DIRECTIONS: Look through the data below for the line with "Kannad (258, 1400)", and transcribe it exactly together with each line after it up to and including the line with "Docs (49, 1913)". Give nothing else.

DATA FOR THIS TASK:
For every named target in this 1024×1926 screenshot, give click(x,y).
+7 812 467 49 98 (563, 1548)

* * *

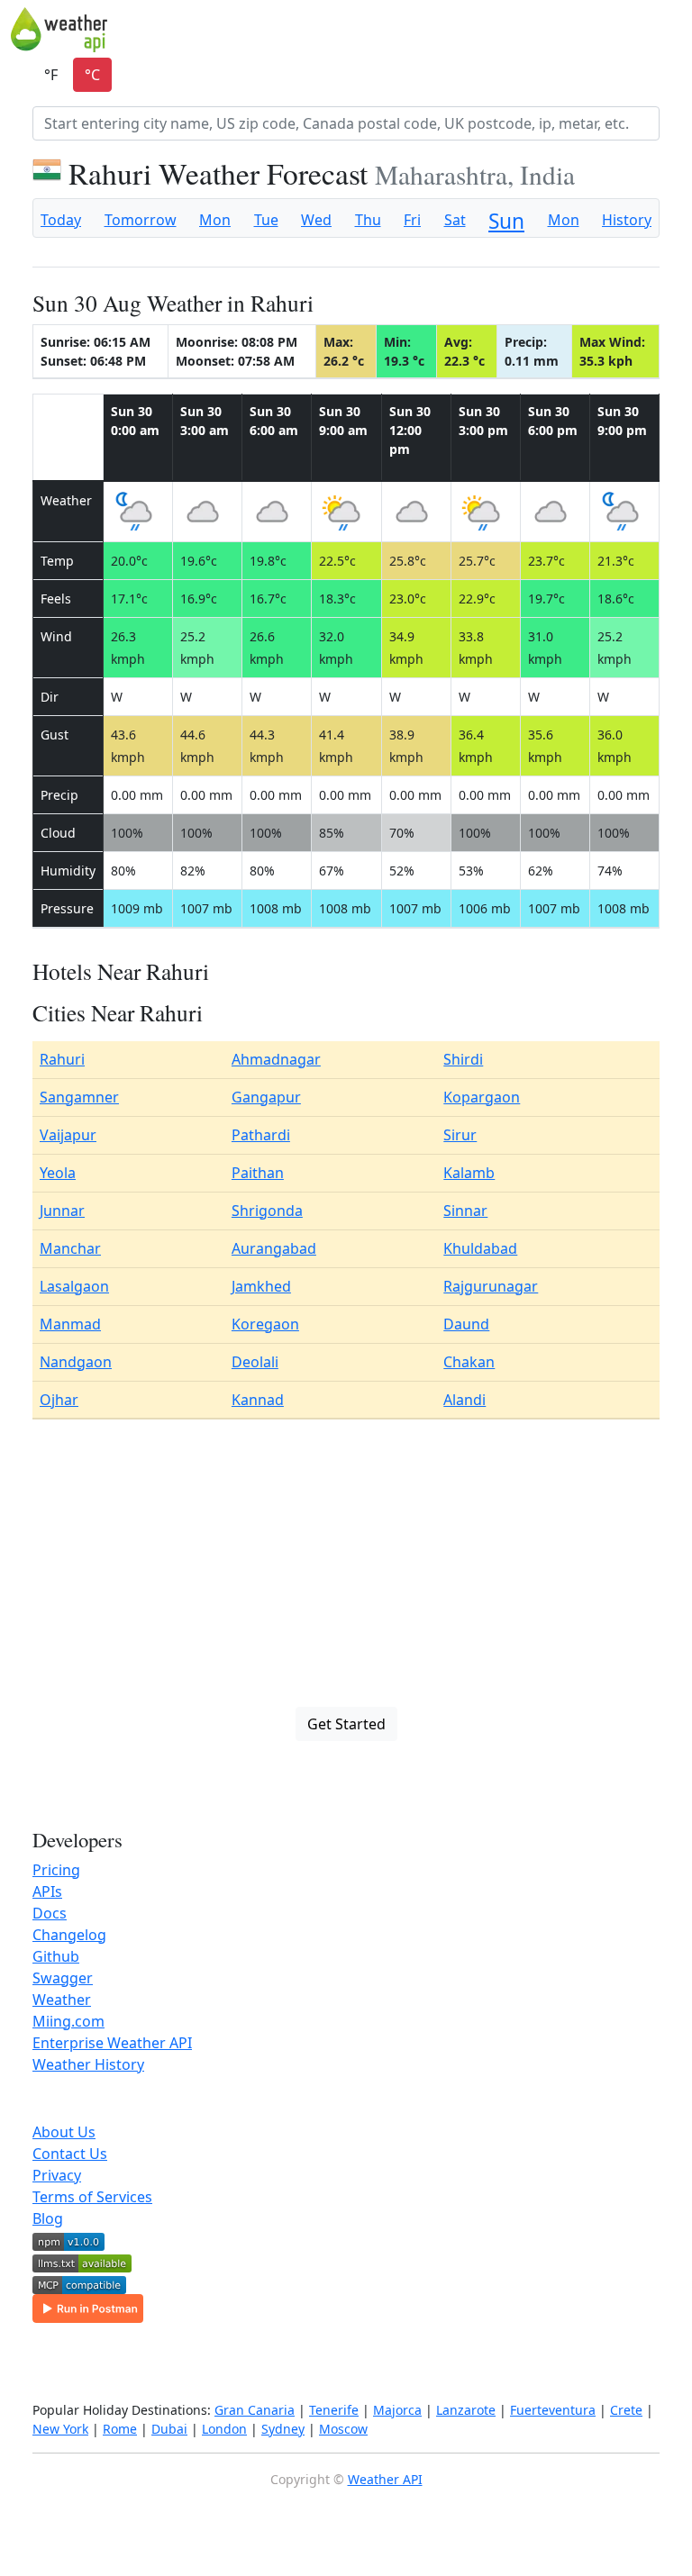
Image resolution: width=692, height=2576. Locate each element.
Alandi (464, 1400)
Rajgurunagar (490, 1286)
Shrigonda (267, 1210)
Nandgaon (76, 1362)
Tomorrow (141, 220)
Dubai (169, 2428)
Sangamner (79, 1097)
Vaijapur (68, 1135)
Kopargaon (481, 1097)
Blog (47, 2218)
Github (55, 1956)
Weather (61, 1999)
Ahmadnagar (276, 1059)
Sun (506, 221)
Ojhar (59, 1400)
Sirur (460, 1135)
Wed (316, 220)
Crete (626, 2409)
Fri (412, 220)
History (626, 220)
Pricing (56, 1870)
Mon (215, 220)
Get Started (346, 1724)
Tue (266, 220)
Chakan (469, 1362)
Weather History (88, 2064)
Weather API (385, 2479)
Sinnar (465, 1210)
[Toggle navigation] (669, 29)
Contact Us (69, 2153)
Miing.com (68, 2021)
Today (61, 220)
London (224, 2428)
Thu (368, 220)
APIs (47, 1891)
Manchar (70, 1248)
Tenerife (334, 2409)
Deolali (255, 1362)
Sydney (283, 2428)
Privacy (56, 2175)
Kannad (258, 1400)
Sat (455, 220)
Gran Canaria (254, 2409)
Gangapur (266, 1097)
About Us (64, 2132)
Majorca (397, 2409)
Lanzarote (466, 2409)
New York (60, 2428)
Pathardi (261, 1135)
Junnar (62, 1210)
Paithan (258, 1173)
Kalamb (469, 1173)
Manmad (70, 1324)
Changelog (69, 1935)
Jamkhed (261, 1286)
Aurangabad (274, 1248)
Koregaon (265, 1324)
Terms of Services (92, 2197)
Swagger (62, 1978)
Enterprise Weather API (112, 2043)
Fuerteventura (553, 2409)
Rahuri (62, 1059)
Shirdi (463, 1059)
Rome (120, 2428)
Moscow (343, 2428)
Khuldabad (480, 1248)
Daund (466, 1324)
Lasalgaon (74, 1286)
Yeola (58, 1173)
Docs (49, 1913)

SOLUTION TO THIS PROBLEM:
Kannad (258, 1400)
Sat (455, 220)
Gran Canaria (254, 2409)
Gangapur (266, 1097)
About Us (64, 2132)
Majorca (397, 2409)
Lanzarote (466, 2409)
New York (60, 2428)
Pathardi (261, 1135)
Junnar (62, 1210)
Paithan (258, 1173)
Kalamb (469, 1173)
Manmad (70, 1324)
Changelog (69, 1935)
Jamkhed (261, 1286)
Aurangabad (274, 1248)
Koregaon (265, 1324)
Terms of Services (92, 2197)
Swagger (62, 1978)
Enterprise Weather API (112, 2043)
Fuerteventura (553, 2409)
Rahuri (62, 1059)
Shirdi (463, 1059)
Rome (120, 2428)
Moscow (343, 2428)
Khuldabad (480, 1248)
Daund (466, 1324)
Lasalgaon (74, 1286)
Yeola (58, 1173)
Docs (49, 1913)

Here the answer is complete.